# Acer Predator problem



## Coxitis (30. August 2017)

Hey,
ich hab mir einen *Acer Predator XB271HUAbmiprz 69 cm (27 Zoll) TN-Panel WQHD*
gekauft und habe bei schauen von dunklen Videos starke Probleme mit den Übergängen.
Habe es mal abfotografiert und wollte fragen ob das normal ist bei dem Monitor oder ob ich ihn umtauschen muss.
Mit Gamma/Kontrast/Helligkeit kann man es leicht verbessern aber nicht so richtig..  oder gibt es vielleicht noch irgendwelche tricks dafür? 

Vielen dank im voraus!

Grafikkarte: MSI GTX 1070 Gaming X 8GB


----------



## 0ssi (31. August 2017)

Das ist ein Mix auf Kompressionsartefakten des Contents und dem TN Panel mit 6 bit Farbtiefe + Dithering = Colorbanding. Kein Problem sondern aktueller Stand der LCD Technik.


----------



## claster17 (31. August 2017)

Ist durchaus ein Problem, weil andere 6bit+FRC das nicht haben. Das Problem sieht dem des Dell S2716DG sehr ähnlich.


----------



## mili2110 (31. August 2017)

Bei meinem Dell hat es geholfen im Nvidia Control Panel unter "Auflösung ändern" mal den dynamischen Farbbereich auf "begrenzt" zu setzen. Jetzt sollte das Bild blasser wirken aber das Color Banding sollte verschwinden. Unter Desktop-Farbeinstellungen kannst du dann das Gamma sowie die digital vibrance anpassen um dem gegen zu wirken.


----------



## Coxitis (31. August 2017)

Vielen dank an euch  
Es auf begrenzt zu setzen hat viel geholfen danke


----------



## claster17 (31. August 2017)

Begrenzter Dynamikbereich ist keine wirkliche Lösung, da du damit den Kontrast des Bildschirms massiv verringerst und die Bildqualität extrem drunter leidet. Ich würde den Bildschirm austauschen oder ein anderes Modell nehmen.


----------



## asdf1234 (31. August 2017)

Ich habe den selben Monitor heute gekauft und angeschlossen. Die Auflösung ist 2560 x 1440 aber wie stelle ich in Windows 10 die 144 Hz ein ?
 Ich habe den Monitor über ein HDMI Kabel verbunden brauch man für die 144 Hz DIsplayPort ?

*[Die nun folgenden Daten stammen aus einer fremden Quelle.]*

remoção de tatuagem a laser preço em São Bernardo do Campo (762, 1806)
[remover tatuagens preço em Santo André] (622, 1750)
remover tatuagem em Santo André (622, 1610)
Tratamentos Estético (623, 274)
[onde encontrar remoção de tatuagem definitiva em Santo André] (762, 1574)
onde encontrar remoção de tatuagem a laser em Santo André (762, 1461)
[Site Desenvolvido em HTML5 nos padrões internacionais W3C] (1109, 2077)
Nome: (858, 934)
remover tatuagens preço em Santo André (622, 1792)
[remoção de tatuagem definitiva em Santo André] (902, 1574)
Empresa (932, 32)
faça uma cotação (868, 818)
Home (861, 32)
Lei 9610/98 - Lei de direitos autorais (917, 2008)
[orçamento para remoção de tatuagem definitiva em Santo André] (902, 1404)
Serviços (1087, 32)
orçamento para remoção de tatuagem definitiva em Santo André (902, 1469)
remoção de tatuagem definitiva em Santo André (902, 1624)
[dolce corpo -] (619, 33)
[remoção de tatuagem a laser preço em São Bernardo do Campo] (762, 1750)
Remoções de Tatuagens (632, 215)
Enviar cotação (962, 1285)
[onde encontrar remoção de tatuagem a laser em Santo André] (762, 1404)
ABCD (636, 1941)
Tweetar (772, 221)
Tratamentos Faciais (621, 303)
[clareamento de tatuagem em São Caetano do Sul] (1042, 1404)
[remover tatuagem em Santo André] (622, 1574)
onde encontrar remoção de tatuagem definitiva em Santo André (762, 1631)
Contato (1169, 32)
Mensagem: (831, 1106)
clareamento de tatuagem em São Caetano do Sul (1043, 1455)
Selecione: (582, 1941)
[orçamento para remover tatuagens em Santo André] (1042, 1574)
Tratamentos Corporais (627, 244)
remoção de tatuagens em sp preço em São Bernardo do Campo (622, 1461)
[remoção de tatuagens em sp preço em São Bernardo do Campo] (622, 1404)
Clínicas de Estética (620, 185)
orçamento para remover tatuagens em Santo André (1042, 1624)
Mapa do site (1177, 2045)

Unter Anzeigeeinstellungen und dann Adaptereigenschaften und dann unter monitor steht nur 60 Hz ? DA müsste man ja eigentlich auch 144 Hz auswählen können.

// Ah schon ok habe gerade gelesen das die 144Hz nur mit DisplayPort gehen. Jetzt noch eine Frage meine Grafikkarte hat zwei mini DiplayPort Anschlüsse würde ein Adapter was bringen von mini auf normal dispayPort ? Könnte ich dann 144Hz einstellen ?


----------



## claster17 (31. August 2017)

Regel #1: HDMI nur verwenden, wenn man keine andere Wahl hat, da es meistens die Quelle aller Probleme bei Bildschirmen ist. Außerdem hat es eine zu geringe Bandbreite (da kein HDMI 2.0) für 144Hz und G-Sync funktioniert damit ebenso nicht.


----------



## asdf1234 (31. August 2017)

Funktionieren die 144Hz und G-Sync auch mit einen DisplayPort Mini auf DisplayPort Kabel ?


----------



## JoM79 (31. August 2017)

Ja, funktioniert.
Ausser natürlich du hast immer noch die 270X aus deiner Signatur.


----------



## asdf1234 (31. August 2017)

Ja ich habe noch die  HIS R9 270X die hat auch zwei mini DisplayPort. Das G-Sync nicht geht ist mir klar es ist ja keine nVidia Karte aber 144Hz würden auch so gehen mit den DisplayPort Mini auf DisplayPort Kabel oder ?


----------



## JoM79 (31. August 2017)

Ja, normalerweise schon.


----------



## asdf1234 (1. September 2017)

Ich habe jetzt den Acer Predator Monitor mit einen DispalyPort - Mini DisplayPort Kabel an meinen PC angeschlossen. Aber wenn ich jetzt den Monitor auf Display Port Modus stelle kommt No Signal ?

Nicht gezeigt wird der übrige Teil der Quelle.